■ **Exercise instructions**
Arrange the lines from the line containing "Where should I" through the end of the items, inclusive, as a JSON list of strings, one string per line, omitting blank lines and leaving out the pictures.

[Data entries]

# # # # # # #

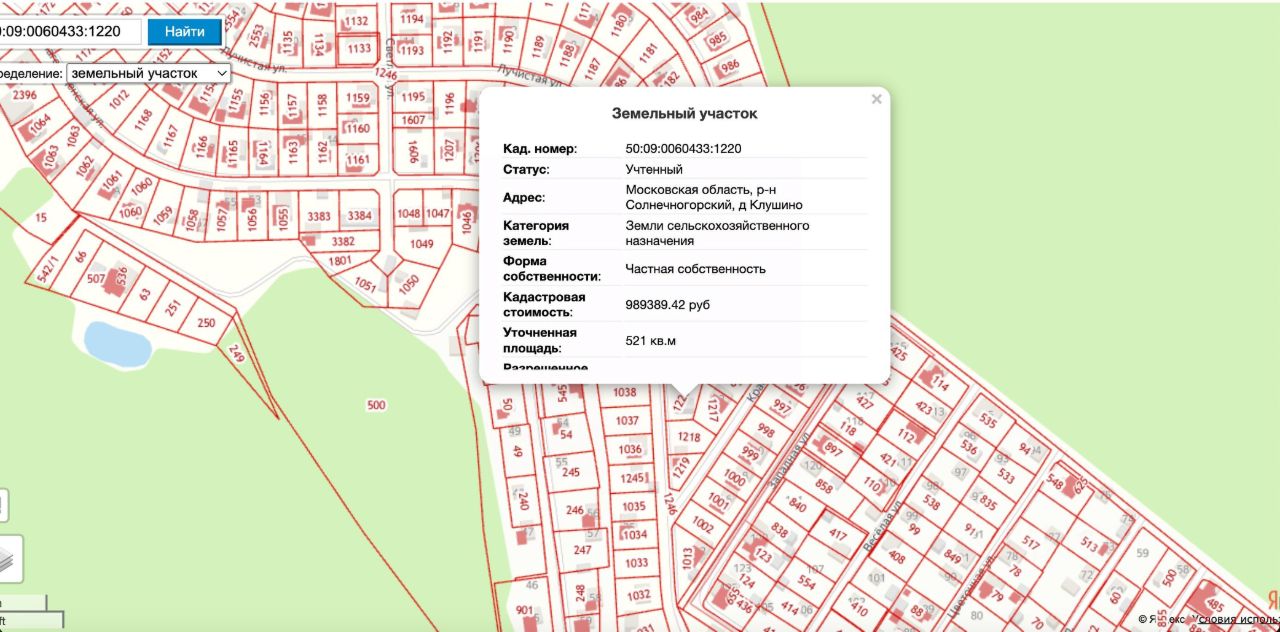The width and height of the screenshot is (1280, 632).
Task: Click land parcel 1218 below popup
Action: pos(689,437)
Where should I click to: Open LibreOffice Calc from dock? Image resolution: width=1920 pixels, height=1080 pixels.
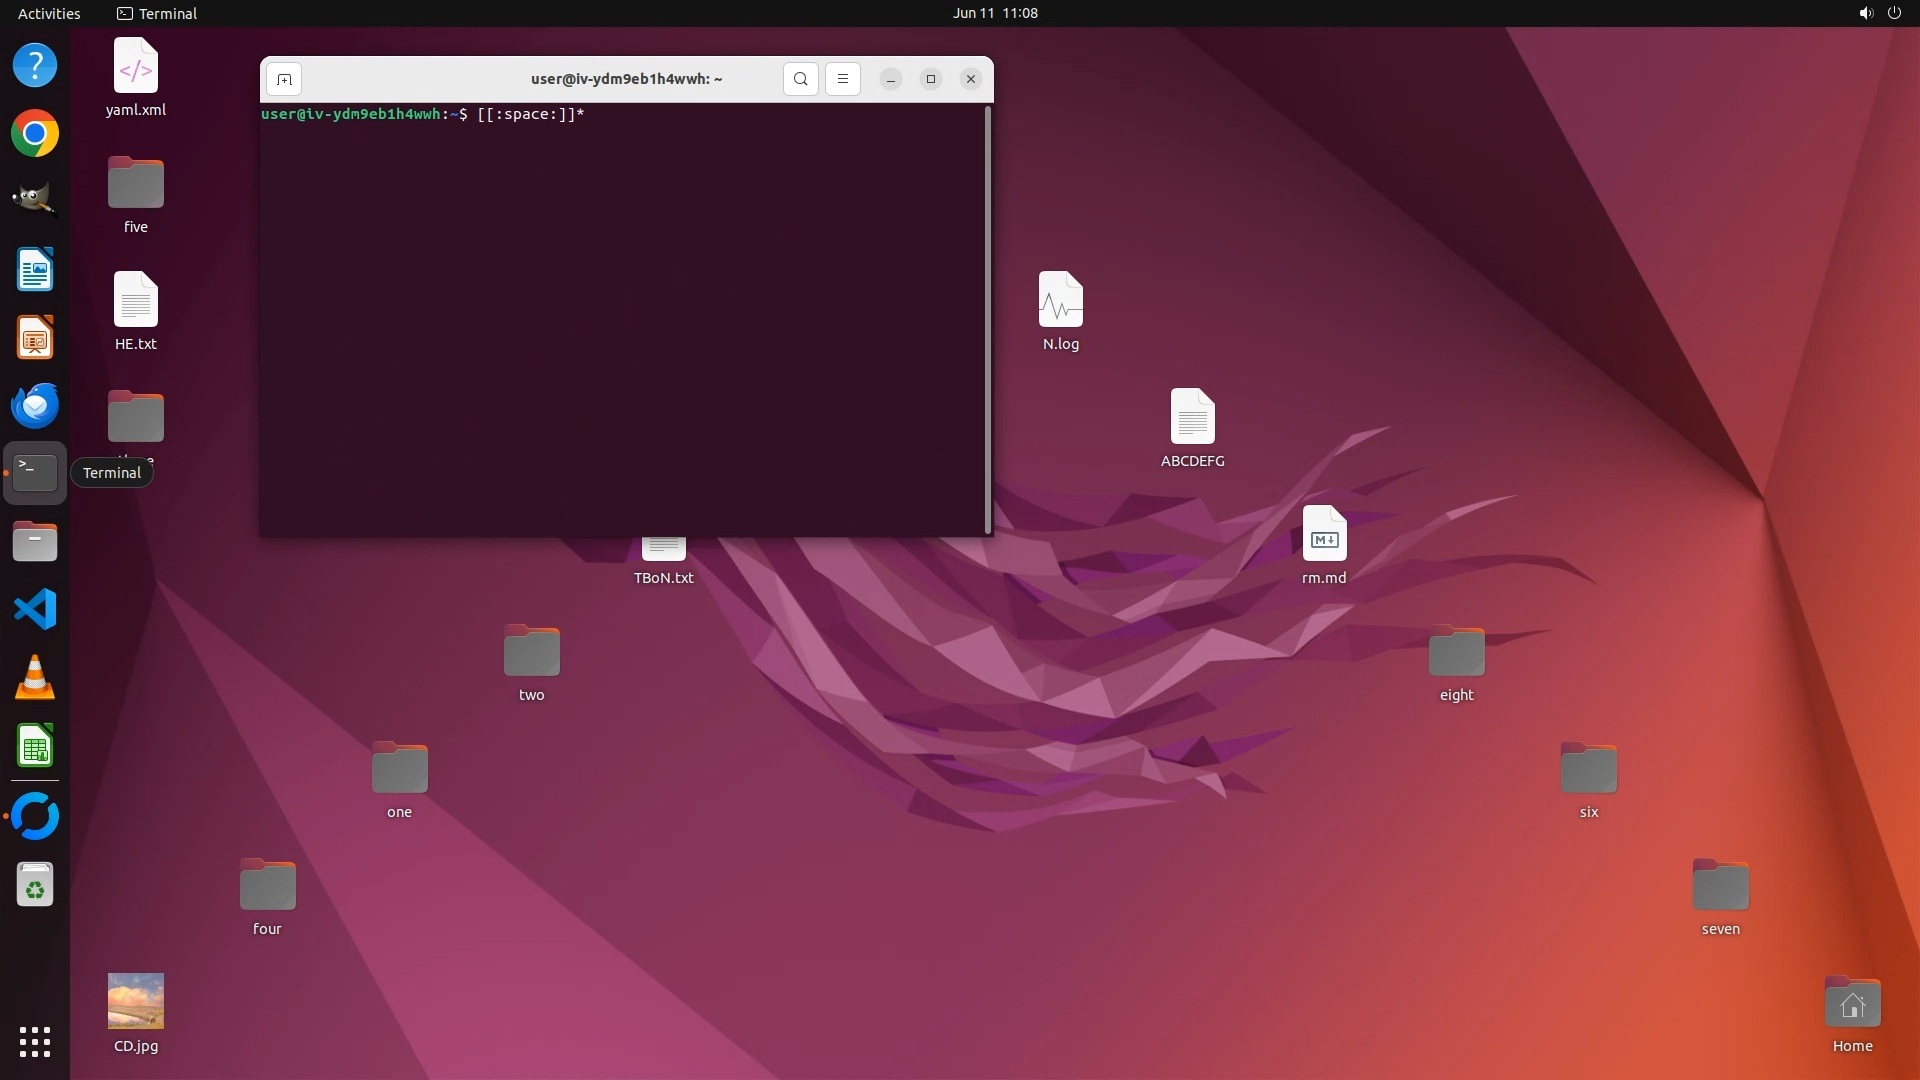[x=35, y=746]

# # # # # # #

■ **Complete response**
[
  "Where should I click to: Open LibreOffice Calc from dock? Image resolution: width=1920 pixels, height=1080 pixels.",
  "[x=35, y=746]"
]